QSRR model construction and parameters
The model construction and hyperparameter optimization was performed in MATLAB R2021b. A set of 1820 chemicals of emerging contaminants with known RT values on CM 03p was collected from the report by Aalizadeh et al. 9. From all the molecules in CM 03p (except for 154 that overlapped with our 343 molecules), 75% of them (N = 1258) were randomly selected and used as a training set, whereas the remaining molecules including the overlapping molecules (N = 562) were used as validation set. Their molecular structure data (with extension .mol) were collected from the PubChem database (https://pubchem.ncbi.nlm.nih.gov/), and a total of 1444 2D–molecular descriptors were calculated for each compound using PaDel-descriptor39. An artificial neural network (ANN) based on multilayer perceptron was used to develop the QSRR model. The perceptron consisted of 1444 artificial neurons in the input layer, 10 artificial neurons in the hidden layer, and 1 neuron in the output layer. The Bayesian Regularization Backpropagation method was used to train the network, and the learning was completed in 58 epochs. ANN analysis was performed on the training and validation sets by an iterative minimization program to optimize parameters. This model was used to predict the RT of 343 molecules in the MCMRT database and 2935 putative candidates for 112 unknown identities observed on 30 OCMs (see section “Retention time projection”). From the 343 molecules, 335 with observed experimental RT on CM 03 were used as the external set to validate the generalization ability of the learned ANN via predicted–experimental projection. The predicted RTs of these molecules were projected onto CM 03 and compared with their experimental RTs.
Retention time projection
The projection of RT values from one CM onto another is performed in pairs by MATLAB R2021b. For each pair of ICM (or ReICM) and OCM, experimental RTs of calibrants are used to build a gaussian process (GP) based nonlinear regression model between RTs in the two CMs. The basis and kernel functions in GP were set as constant and rational quadratic, respectively. The hyperparameters were optimized with the quasi–newton method. This model allowed adjusting all the experimental and predicted RTs via experimental/predicted–experimental projections to make them comparable to the OCM.

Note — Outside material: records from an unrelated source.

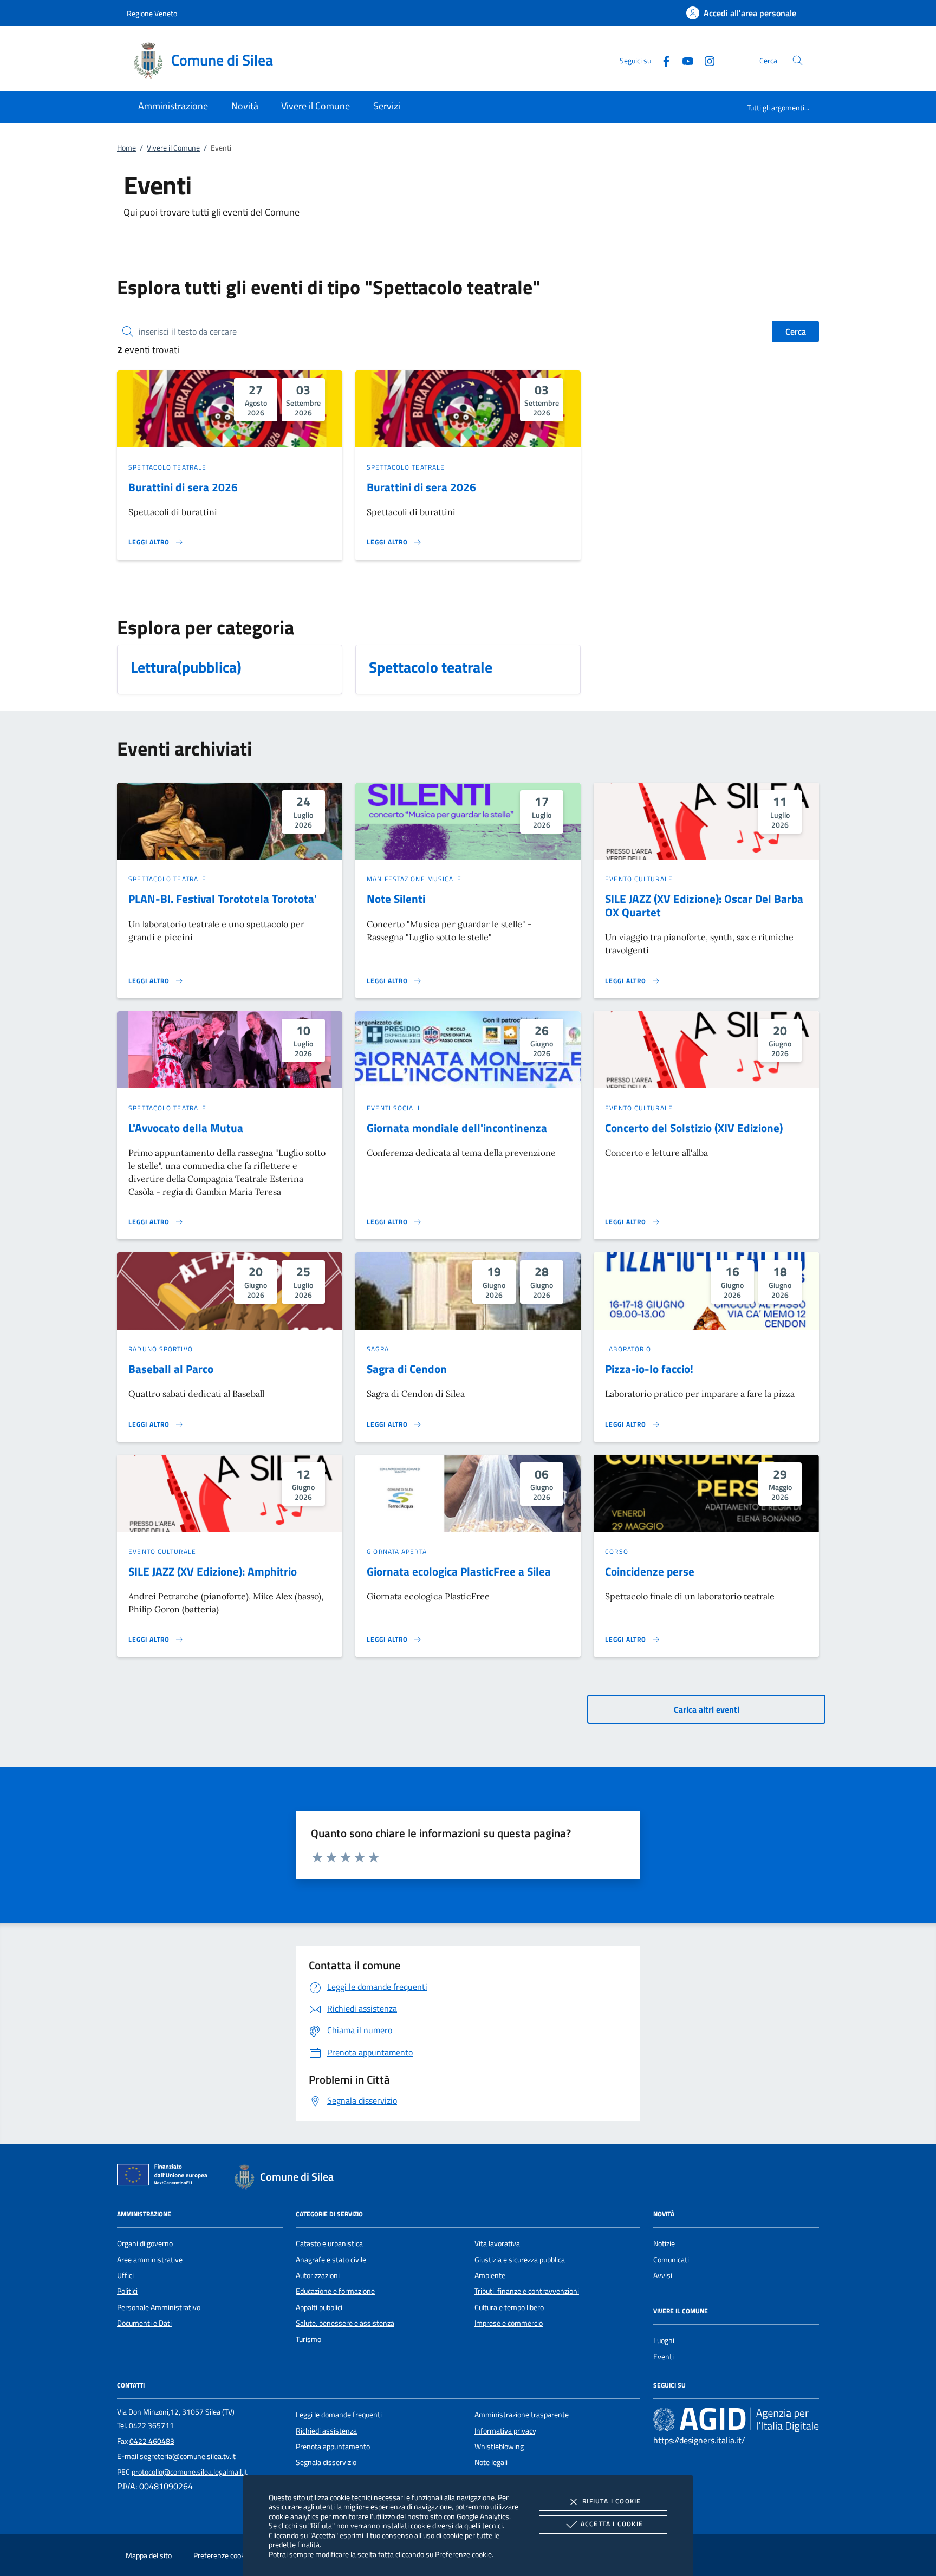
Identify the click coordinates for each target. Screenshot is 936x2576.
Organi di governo (145, 2243)
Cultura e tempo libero (509, 2307)
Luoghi (663, 2340)
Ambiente (489, 2275)
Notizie (664, 2243)
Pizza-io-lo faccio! (649, 1368)
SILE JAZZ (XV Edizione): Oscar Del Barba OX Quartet (704, 905)
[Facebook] (662, 60)
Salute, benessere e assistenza (345, 2323)
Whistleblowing (499, 2447)
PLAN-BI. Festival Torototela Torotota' (222, 898)
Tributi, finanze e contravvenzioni (526, 2291)
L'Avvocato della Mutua (185, 1127)
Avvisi (662, 2275)
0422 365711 (151, 2425)
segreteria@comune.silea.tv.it (188, 2456)
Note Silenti (396, 898)
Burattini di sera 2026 (183, 487)
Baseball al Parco (170, 1368)
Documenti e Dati (144, 2323)
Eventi (663, 2357)
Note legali (491, 2462)
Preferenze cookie (463, 2554)
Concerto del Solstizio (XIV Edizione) (694, 1127)
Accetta (612, 2524)
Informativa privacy (505, 2431)
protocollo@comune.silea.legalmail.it (190, 2472)
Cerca (795, 331)
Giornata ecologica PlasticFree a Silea (459, 1571)
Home (126, 148)
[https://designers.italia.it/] (736, 2419)
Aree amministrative (150, 2260)
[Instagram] (705, 60)
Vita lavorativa (497, 2243)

Post–projection calibration for experimental RT
All 30 CMs in MCMRT were used as ICMs, and for each ICM, an appropriate ReICM was selected from the remaining 29 CMs, followed by using the remaining 28 CMs as their OCMs, respectively. To select the most appropriate calibrants, we used five different sets of calibrants to perform post–projection calibration, including projecting all experimental RTs from ICM to OCM and calibrating all projected RTs in each OCM. Specifically, the experimental RTs of calibrants in each pair ICM and OCM were used to train a main projection model, to derive the projected RT in OCM for all molecules in MCMRT. The projected and experimental RTs in each OCM were compared to test the performance of experimental–experimental projections. Then, the experimental RTs of calibrants in each pair of ReICM and OCM were used to train a ReProjection model, to derive the RePRT in OCM for all molecules in MCMRT. The projected RT and RePRT in each OCM were compared to test the performance of post–projection calibration for experimental RT.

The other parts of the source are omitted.